■ **What is being asked**:
Reproduce the material below word for word, starting at the line that contains "Task: Click the RSI 80 level label" and ending after the line that contains "pyautogui.click(x=779, y=195)".

Begin Input for this task

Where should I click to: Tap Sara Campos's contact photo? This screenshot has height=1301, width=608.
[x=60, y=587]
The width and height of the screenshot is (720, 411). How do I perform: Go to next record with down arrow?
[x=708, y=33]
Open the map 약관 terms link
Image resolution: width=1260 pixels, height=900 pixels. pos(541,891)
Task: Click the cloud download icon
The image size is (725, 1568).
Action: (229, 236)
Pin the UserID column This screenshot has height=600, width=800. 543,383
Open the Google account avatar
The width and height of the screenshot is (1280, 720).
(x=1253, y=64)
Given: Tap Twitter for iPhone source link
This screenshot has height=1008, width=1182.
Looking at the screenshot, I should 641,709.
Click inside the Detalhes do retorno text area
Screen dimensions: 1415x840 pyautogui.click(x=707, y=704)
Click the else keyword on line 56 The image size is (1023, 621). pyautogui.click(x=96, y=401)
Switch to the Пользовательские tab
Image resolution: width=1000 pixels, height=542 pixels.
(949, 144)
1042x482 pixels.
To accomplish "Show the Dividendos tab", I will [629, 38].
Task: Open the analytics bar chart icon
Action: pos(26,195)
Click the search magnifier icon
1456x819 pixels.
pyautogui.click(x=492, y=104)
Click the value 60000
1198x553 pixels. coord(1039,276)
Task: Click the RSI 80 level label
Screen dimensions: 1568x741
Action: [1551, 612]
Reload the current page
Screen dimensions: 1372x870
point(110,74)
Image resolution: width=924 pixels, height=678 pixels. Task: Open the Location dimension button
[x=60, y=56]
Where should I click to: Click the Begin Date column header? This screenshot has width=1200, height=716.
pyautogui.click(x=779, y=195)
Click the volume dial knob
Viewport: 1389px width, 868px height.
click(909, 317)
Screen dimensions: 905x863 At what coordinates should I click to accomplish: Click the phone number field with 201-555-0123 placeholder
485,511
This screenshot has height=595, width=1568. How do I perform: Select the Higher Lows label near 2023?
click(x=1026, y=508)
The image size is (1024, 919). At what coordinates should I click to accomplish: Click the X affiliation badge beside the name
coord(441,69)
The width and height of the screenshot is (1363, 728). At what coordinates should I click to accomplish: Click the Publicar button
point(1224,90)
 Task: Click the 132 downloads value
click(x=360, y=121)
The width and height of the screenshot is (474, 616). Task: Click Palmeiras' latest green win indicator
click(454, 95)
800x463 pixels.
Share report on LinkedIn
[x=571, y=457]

End Input for this task

■ **Solved problem**:
Task: Click the RSI 80 level label
Screen dimensions: 1568x741
Action: [1551, 612]
Reload the current page
Screen dimensions: 1372x870
point(110,74)
Image resolution: width=924 pixels, height=678 pixels. Task: Open the Location dimension button
[x=60, y=56]
Where should I click to: Click the Begin Date column header? This screenshot has width=1200, height=716.
pyautogui.click(x=779, y=195)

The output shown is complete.